• **STATED GOAL**:
Please reproduce the data exactly, covering only the part that opens with the line containing "Task: Choose bold" and closes with the line containing "pos(441,297)", both included.

• **DATA EXCERPTS**:
_ _ _ _ _ _ _

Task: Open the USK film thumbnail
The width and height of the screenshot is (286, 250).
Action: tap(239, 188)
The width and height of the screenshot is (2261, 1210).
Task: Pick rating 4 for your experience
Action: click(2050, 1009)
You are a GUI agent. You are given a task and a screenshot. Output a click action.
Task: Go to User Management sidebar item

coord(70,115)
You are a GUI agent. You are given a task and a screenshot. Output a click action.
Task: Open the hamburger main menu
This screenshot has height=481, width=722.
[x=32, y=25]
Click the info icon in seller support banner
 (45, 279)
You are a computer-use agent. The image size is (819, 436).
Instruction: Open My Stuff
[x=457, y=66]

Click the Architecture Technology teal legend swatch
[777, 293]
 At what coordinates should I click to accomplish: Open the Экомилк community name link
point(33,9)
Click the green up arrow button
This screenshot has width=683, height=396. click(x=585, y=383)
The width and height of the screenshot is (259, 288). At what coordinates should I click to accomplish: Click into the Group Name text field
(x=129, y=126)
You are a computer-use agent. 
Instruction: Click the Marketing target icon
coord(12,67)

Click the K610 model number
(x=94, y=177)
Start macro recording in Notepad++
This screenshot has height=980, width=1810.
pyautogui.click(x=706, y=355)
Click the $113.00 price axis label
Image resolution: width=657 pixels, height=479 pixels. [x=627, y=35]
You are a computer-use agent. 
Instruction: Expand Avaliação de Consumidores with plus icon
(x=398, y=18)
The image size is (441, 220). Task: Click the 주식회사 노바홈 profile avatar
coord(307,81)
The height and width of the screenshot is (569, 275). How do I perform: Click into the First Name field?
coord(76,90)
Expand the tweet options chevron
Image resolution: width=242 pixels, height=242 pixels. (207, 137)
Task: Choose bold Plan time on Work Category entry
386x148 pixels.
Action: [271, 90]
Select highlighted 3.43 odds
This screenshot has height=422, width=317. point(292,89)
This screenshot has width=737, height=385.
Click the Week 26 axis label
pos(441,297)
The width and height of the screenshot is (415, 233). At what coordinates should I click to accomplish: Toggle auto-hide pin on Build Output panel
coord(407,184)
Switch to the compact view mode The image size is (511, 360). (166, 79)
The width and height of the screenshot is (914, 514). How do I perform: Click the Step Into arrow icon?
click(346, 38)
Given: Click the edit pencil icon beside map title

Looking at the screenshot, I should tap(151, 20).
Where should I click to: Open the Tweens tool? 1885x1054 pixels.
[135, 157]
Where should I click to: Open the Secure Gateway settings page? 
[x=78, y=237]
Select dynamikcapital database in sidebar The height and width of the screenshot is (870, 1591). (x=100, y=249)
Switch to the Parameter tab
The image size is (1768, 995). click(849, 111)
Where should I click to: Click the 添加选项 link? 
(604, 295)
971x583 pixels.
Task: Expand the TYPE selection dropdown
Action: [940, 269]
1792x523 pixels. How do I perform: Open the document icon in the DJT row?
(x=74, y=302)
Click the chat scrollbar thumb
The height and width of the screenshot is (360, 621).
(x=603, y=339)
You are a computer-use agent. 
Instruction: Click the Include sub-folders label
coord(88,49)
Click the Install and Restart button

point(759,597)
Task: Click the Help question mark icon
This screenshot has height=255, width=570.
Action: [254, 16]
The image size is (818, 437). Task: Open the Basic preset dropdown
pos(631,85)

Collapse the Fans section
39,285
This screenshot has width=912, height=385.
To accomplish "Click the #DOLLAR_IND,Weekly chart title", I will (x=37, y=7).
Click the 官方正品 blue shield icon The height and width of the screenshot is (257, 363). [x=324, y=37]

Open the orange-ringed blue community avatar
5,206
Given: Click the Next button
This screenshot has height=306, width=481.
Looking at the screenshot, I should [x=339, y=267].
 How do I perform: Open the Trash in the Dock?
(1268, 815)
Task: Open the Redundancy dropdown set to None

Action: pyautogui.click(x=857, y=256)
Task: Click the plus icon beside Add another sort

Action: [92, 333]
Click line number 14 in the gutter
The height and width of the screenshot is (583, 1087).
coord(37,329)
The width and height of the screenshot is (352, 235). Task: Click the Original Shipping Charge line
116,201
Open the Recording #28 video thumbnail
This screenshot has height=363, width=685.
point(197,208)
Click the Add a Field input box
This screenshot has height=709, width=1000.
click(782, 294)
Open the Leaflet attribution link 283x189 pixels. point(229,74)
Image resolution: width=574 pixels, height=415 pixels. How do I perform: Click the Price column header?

_ _ _ _ _ _ _

• **TASK RESPONSE**:
Task: Choose bold Plan time on Work Category entry
386x148 pixels.
Action: [271, 90]
Select highlighted 3.43 odds
This screenshot has height=422, width=317. point(292,89)
This screenshot has width=737, height=385.
Click the Week 26 axis label
pos(441,297)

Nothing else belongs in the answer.